Israeli Professor Calls a Palestinian Student a "Cockroach" During Mock Event
At what point does free speech go too far? Should a college professor be permitted to curse at a student and call her/him a "cockroach"?
As part of National Israeli Apartheid Week, Claremont Students for Justice in Palestine (SJP) held a mock Israeli checkpoint on March 4 outside of Collins Dining Hall at Claremont McKenna College in California.
Students trying to enter the dining hall were asked to present identification and actors participating in the mock checkpoint were detained. The aim of the performance was to highlight the existence of illegal Israeli checkpoints all around the West Bank and Gaza.
During the checkpoint simulation, Pitzer College student, Najib Hamideh, asked Associate Professor of Economics, Yaron Raviv for identification as he tried to enter the dinning hall. Raviv’s response, “F*ck off, you cockroach.” Raviv then asked Hamideh what school he attends and responded, “All Pitzer kids are cockroaches.” Several witnesses at the event confirmed these statements.
Hamideh had this to say about the incident: “It is a great irony that at a checkpoint simulation on campus that I helped to organize, I experienced an Israeli calling me a cockroach, just as has been done to me many times before at actual checkpoints in the West Bank. To me, this is a discriminatory incident and I personally do not feel comfortable as a student on a campus where a faculty member is allowed to demean me and curse at me.”
SJP released this statement in regards to the verbal exchange, “Use of the term ‘cockroach’ must be taken in its specific historical context as hateful, racist, enemy imagery. Much academic literature has been dedicated to the subject of animal enemy imagery for the way in which deeming a people ‘cockroaches’ allows for their dehumanization. Other relevant cases of racist cockroach enemy imagery include the reference to Tutsis during the Rwandan genocide and to Jews under Nazi Germany.”

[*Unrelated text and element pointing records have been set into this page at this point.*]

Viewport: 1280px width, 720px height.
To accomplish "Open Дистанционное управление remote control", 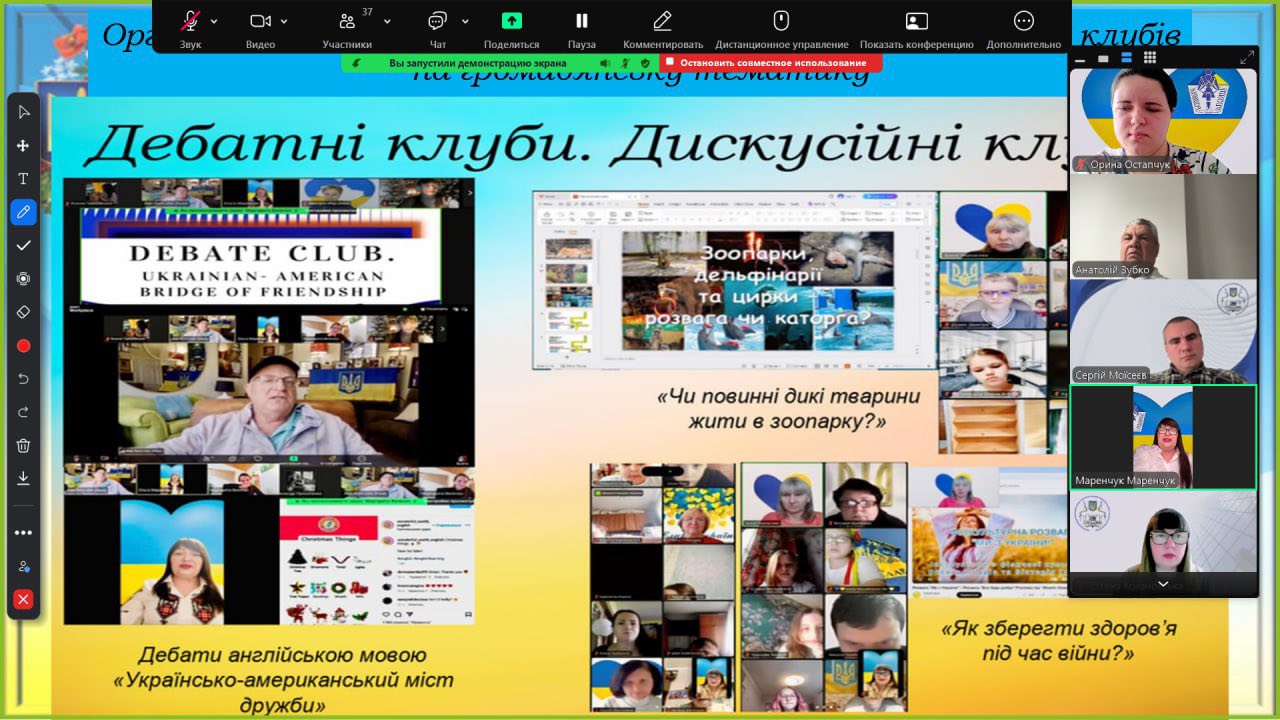I will click(x=781, y=28).
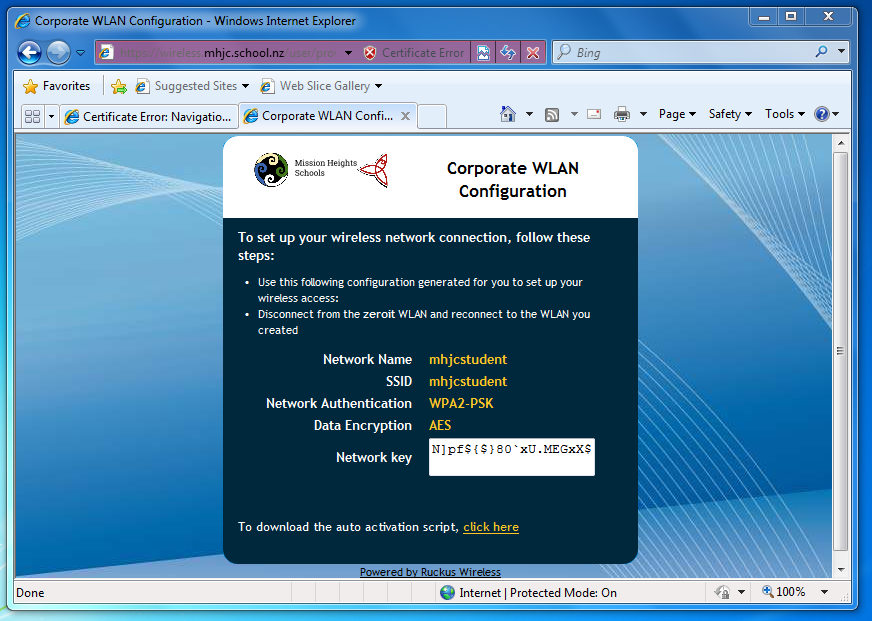Screen dimensions: 872x621
Task: Click the Stop loading icon
Action: tap(531, 52)
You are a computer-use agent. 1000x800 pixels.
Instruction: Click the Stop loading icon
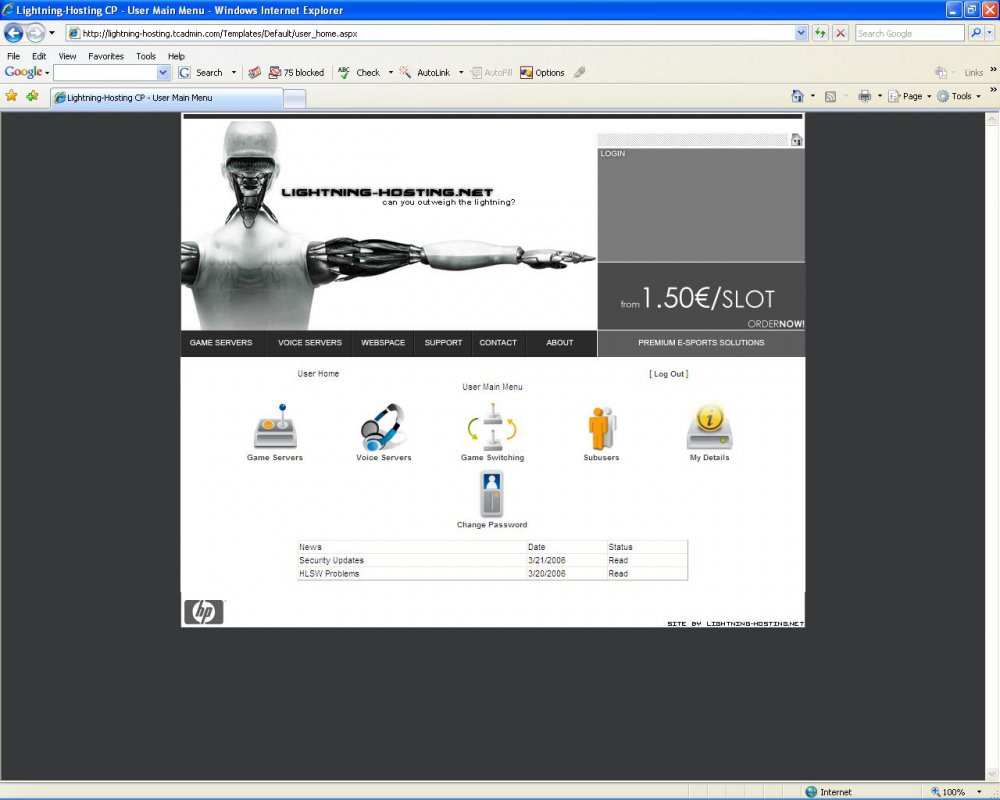(841, 33)
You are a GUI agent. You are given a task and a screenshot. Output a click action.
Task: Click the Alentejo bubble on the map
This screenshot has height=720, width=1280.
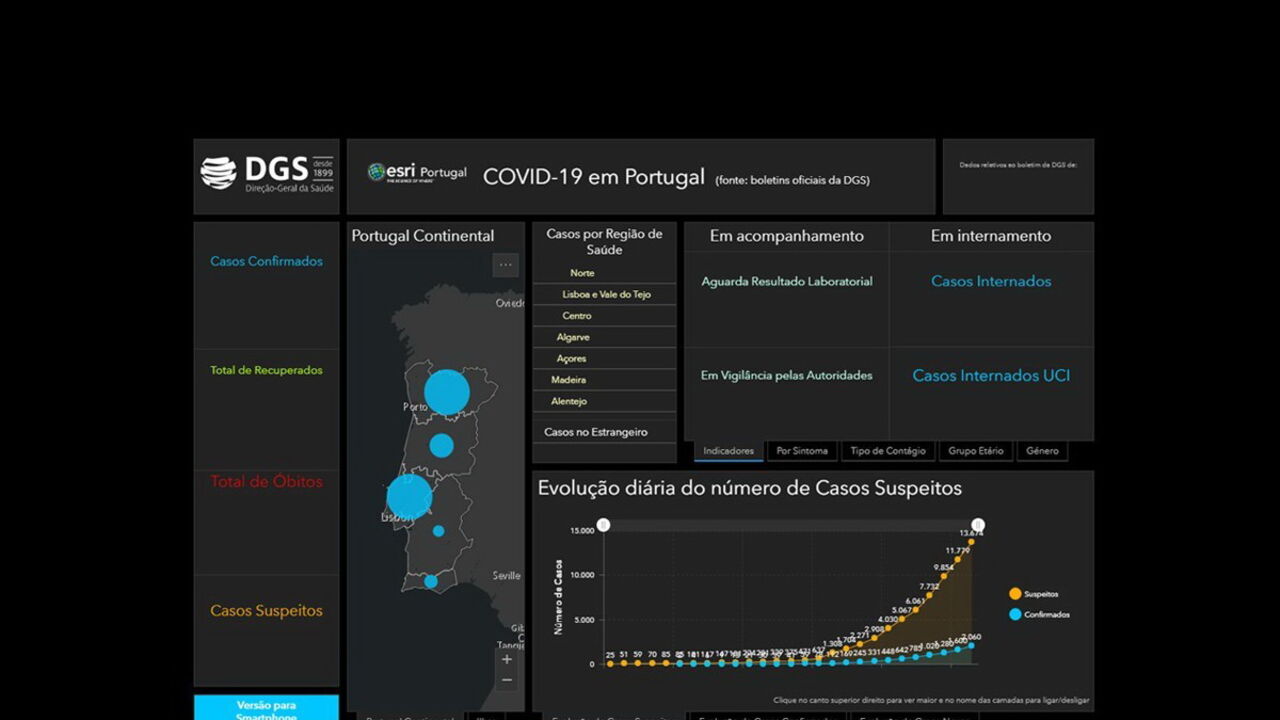pyautogui.click(x=438, y=531)
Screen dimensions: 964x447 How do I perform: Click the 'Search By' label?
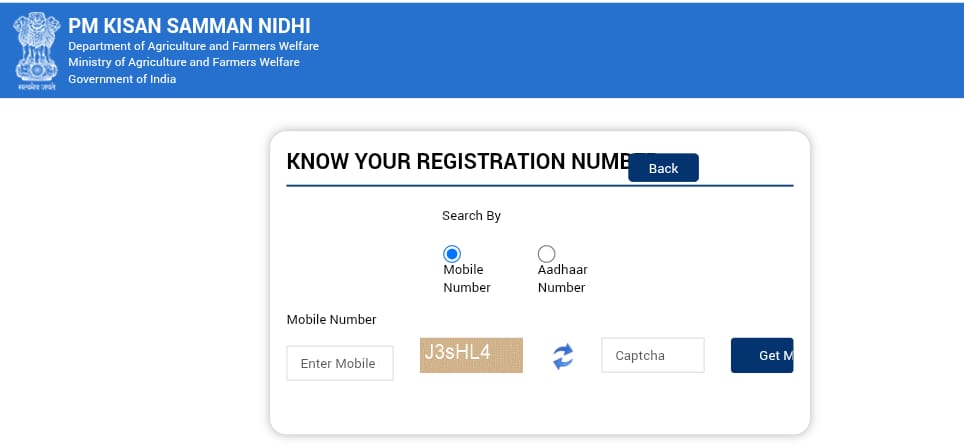[x=472, y=216]
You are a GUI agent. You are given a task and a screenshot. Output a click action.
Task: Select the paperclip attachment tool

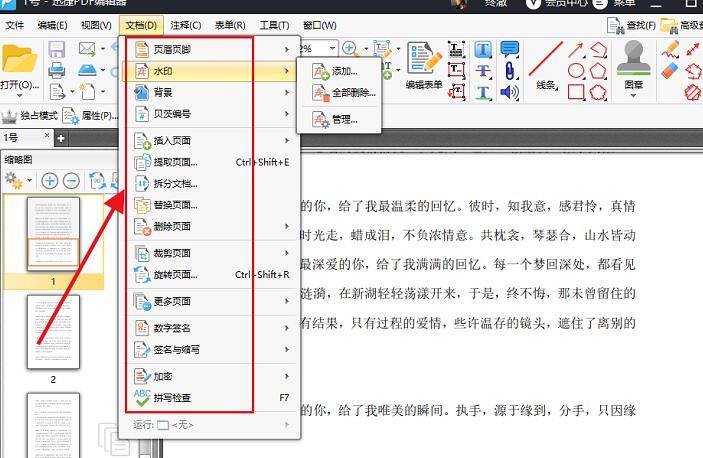click(510, 70)
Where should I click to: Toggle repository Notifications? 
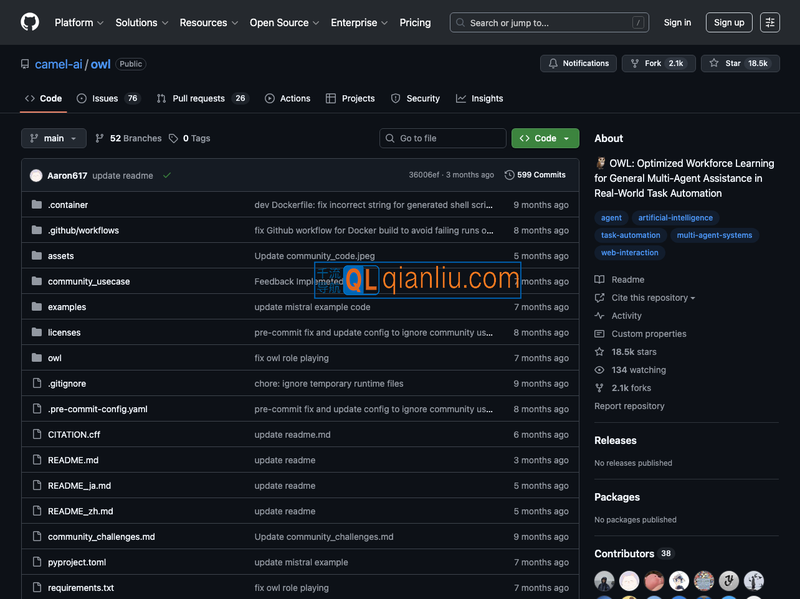pyautogui.click(x=578, y=63)
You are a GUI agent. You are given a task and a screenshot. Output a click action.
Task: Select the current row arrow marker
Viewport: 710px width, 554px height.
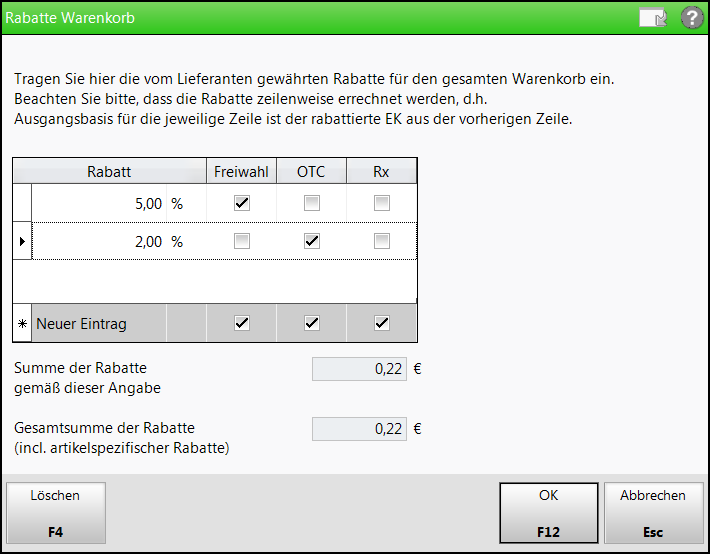coord(22,241)
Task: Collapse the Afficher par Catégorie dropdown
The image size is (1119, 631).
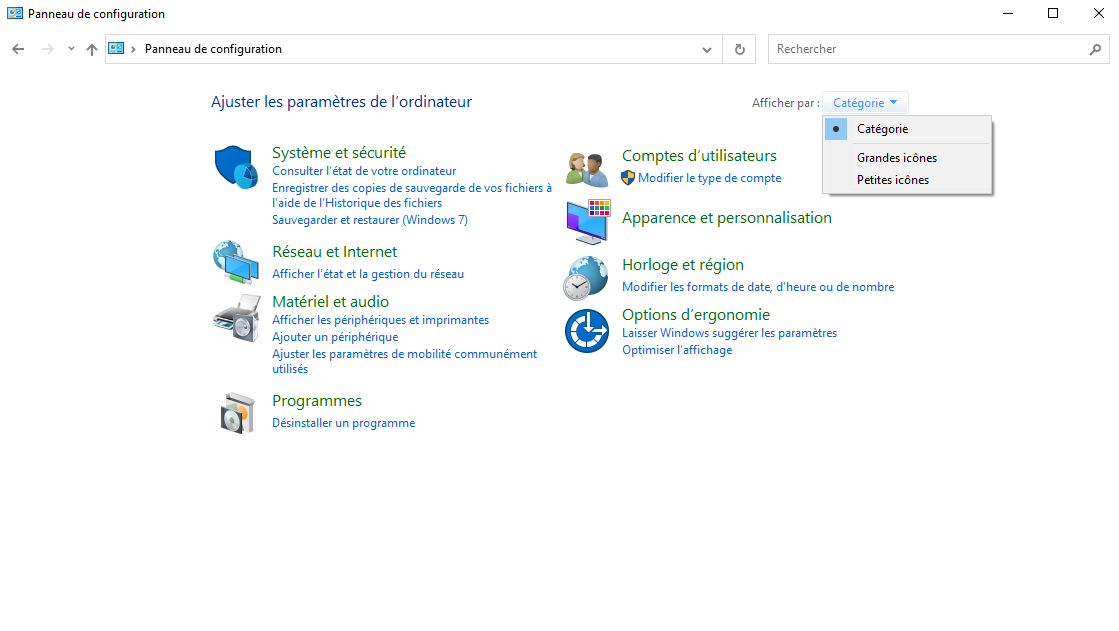Action: click(865, 103)
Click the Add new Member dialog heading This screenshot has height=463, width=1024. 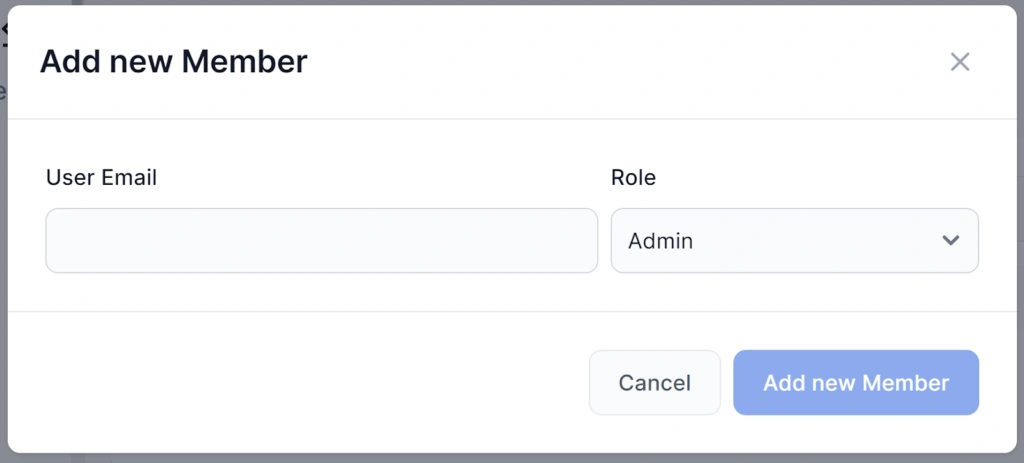[x=173, y=62]
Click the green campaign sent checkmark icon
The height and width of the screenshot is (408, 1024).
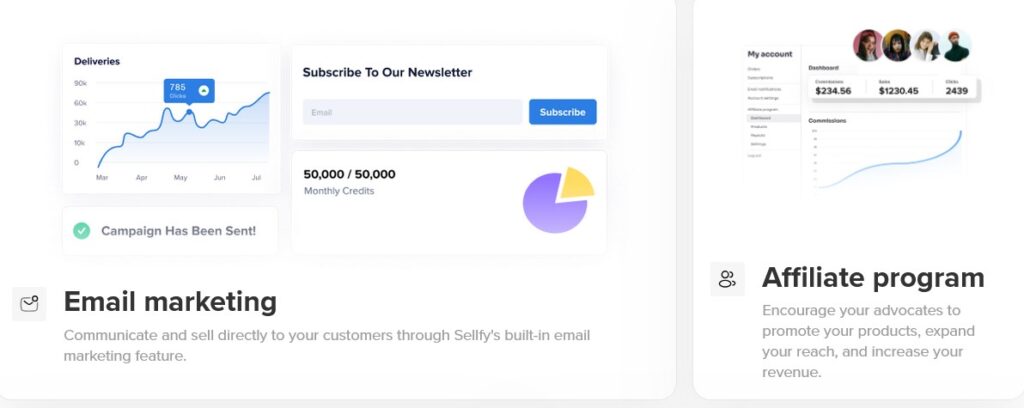coord(82,230)
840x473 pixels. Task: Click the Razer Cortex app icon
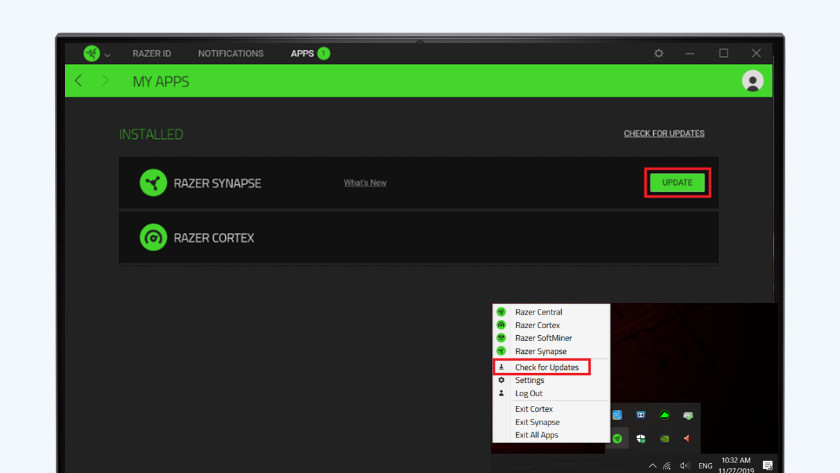[153, 238]
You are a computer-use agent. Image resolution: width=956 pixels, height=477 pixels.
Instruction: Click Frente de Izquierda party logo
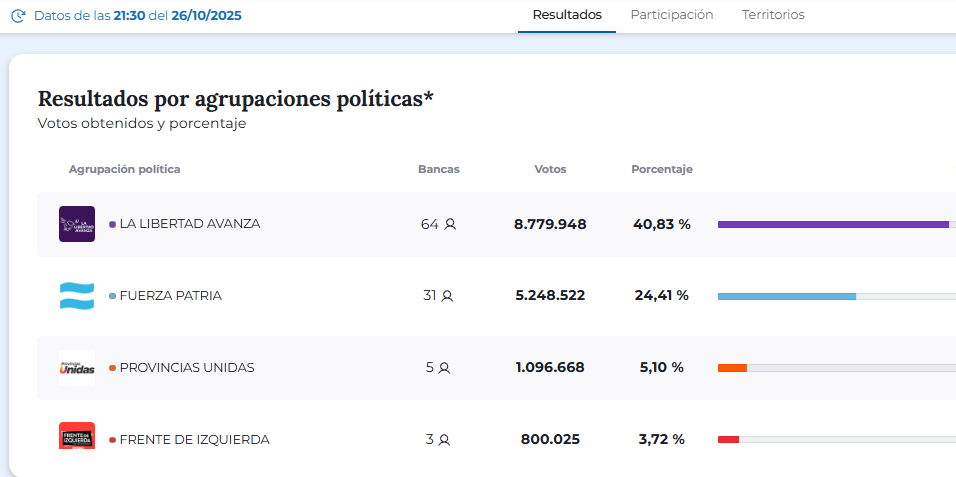tap(77, 437)
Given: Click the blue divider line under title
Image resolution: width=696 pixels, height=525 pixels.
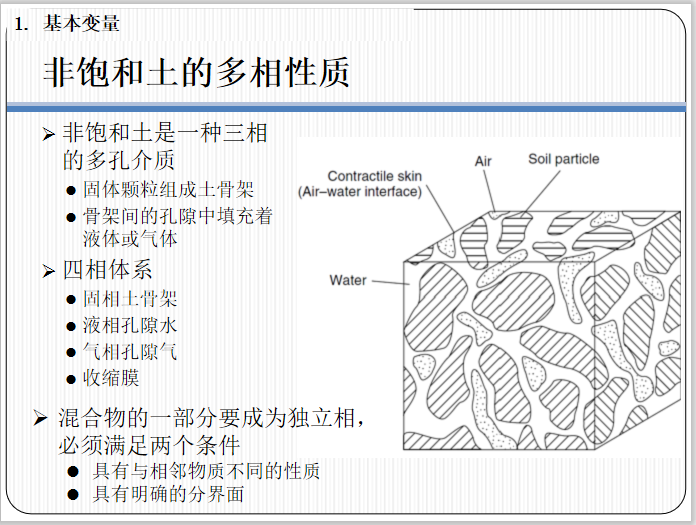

As Pitzer College and Claremont McKenna College investigate the verbal altercation between the student and professor, physical threats have surfaced. A message that read, “this carrel is reserved for me to f*ck N. Hamideh in the skull” was found on the card that reserved a room in the Honnold/Mudd Library for the Pitzer College student on Tuesday, March 11. Two days following this incident, Hamideh found a sharpened key jammed into on of his car tires.
As the investigation continues, the Claremont Colleges Communication Protocol of Bias Related Incidents will be evaluated. This protocol stipulates that bias-related incidents will be addressed if the conduct “violates one or more of the Claremont College’s disciplinary codes and which is not protected by the First Amendment of the United States Constitution or by analogous provisions of state law.”
It is unlikely that that college will carry out any disciplinary action if the incident is not deemed a hate crime.